• _Instrução 1_
Responda com base no trecho sobre a escola do ressentimento:
(a) Que profissionais são dados como exemplo de quem leva trabalho para fazer em casa?
(b) O que as redes sociais são, segundo o trecho?
(c) Quanto alguns jornalistas chegam a receber por mês?
• _Instrução 2_
Prossiga o trecho sobre a escola do ressentimento a partir da última frase apresentada.

------ Trecho do documento

A escola do ressentimento: o eterno retorno

O Brasil não é, evidentemente, um país nórdico. Portanto, há diferenças salariais abissais. É a realidade e os que ganham mais são, por vezes, execrados, como se fossem culpados de alguma coisa. Como desconsiderar que são trabalhadores (muitos deles, como promotores e juízes, levam trabalho para fazer em casa)?

Não deixa de ser um direito dos que ganham mais reivindicar aumento salarial (ou simetria). É um direito. Dado o populismo, daqueles de cima que querem falar pelos de baixo (apropriando-se de sua fala) — vários jornalistas ganham acima de 100 mil reais e alguns chegam a receber mais de 1 milhão de reais por mês —, eventualmente pega-se alguém para, digamos, “Cristo” quando escorrega numa fala que, nada politicamente correta, é um pasto fabuloso para as manchetes e, em seguida, para conversas nos botequins (as redes sociais, ruas insurgentes, são botequins virtuais).

Pintura de Tommy Ingberg

O jornalismo, quando busca ampliar as sensações, serve não apenas ao populismo, às tentativas de ajustes sociais históricos. Ao reforçar ressentimentos, ele também contribui para “linchar” pessoas de bem, com uma história de luta pela melhoria da sociedade.

------------
------ Listagem

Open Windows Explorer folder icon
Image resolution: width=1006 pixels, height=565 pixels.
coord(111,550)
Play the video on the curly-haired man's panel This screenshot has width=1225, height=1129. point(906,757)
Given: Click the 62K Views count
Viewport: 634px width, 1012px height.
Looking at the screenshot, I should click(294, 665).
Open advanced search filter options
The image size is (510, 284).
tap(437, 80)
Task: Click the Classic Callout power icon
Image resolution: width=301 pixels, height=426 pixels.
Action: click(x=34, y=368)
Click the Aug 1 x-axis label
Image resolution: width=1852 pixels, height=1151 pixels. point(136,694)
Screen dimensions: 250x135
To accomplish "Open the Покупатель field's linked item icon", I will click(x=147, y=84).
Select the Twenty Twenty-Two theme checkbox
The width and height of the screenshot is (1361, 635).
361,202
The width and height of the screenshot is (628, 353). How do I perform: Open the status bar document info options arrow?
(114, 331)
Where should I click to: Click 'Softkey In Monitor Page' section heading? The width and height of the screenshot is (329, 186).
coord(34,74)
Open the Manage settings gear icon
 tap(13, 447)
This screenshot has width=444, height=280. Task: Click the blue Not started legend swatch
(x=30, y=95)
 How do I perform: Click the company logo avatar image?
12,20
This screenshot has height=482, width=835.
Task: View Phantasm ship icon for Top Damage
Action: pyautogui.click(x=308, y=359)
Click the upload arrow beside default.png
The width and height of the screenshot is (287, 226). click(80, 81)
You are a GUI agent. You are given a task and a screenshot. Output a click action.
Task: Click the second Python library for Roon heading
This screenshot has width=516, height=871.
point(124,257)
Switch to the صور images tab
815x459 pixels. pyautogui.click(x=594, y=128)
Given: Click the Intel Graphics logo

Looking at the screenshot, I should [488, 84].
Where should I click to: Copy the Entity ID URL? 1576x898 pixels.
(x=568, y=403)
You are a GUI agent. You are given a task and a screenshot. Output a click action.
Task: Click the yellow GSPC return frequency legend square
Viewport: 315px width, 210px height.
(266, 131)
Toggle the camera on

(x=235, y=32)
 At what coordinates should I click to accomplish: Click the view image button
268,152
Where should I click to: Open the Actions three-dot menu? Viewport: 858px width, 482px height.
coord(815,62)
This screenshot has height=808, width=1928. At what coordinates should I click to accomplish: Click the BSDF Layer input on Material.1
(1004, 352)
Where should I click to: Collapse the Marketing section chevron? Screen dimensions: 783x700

------------

• _Resposta correta 1_
(a) Promotores e juízes.
(b) Ruas insurgentes, botequins virtuais.
(c) Mais de 1 milhão de reais.

• _Resposta correta 2_
As procuradoras de Justiça de Goiás Yara Alves Ferreira e Silva e Carla Fleury de Souza, do Ministério Público do Estado — por sinal, um dos melhores do país (há problemas? Há, mas nada grave) —, foram execradas em várias reportagens de jornais e emissoras de televisão. Carla Fleury de Souza é a mais “linchada” pela violência tradicional (com viés classista) que se usa contra as mulheres.

Nenhum dos jornais que “lincharam” as duas procuradoras de justiça se deu ao trabalho de investigar quem elas são, qual é a história de cada uma na defesa dos direitos da sociedade. Não há uma linha a respeito do trabalho das duas. Senti, não apenas nas entrelinhas, certo preconceito resistente contra as mulheres, notadamente Carla Fleury de Souza, sobretudo por ter falado em brincos, pulseiras e sapatos (leia adiante).

Pintura de Igor Morski

Yara Alves Ferreira e Silva e Carla Fleury de Souza são mulheres íntegras, com um trabalho competente em defesa da sociedade, notadamente daqueles que estão, não no topo, e sim na base da pirâmide. Elas têm uma história, porém, como foram avaliadas por frases, e não pela média — que é como se deve avaliar uma pessoa, seja procuradora de Justiça ou não —, foram execradas nacionalmente.

Qual o “grande pecado” de Yara Alves Ferreira e Silva e Carla Fleury de Souza?

Na 5ª Sessão Ordinária do Colégio de Procuradores de Justiça de Goiás, Yara Alves Ferreira e Silva e Carla Fleury de Souza reclamaram, com base na legalidade, do salário da categoria.

O que Yara Alves Ferreira e Silva, assim como Carla Fleury de Souza, discutiu foi a questão da simetria salarial no Estado (afinal, delegados e juízes podem ganhar mais?). “Estamos hoje em uma situação de pires na mão. Humilhados e agachados diante de todos os servidores de carreira jurídica do Estado.”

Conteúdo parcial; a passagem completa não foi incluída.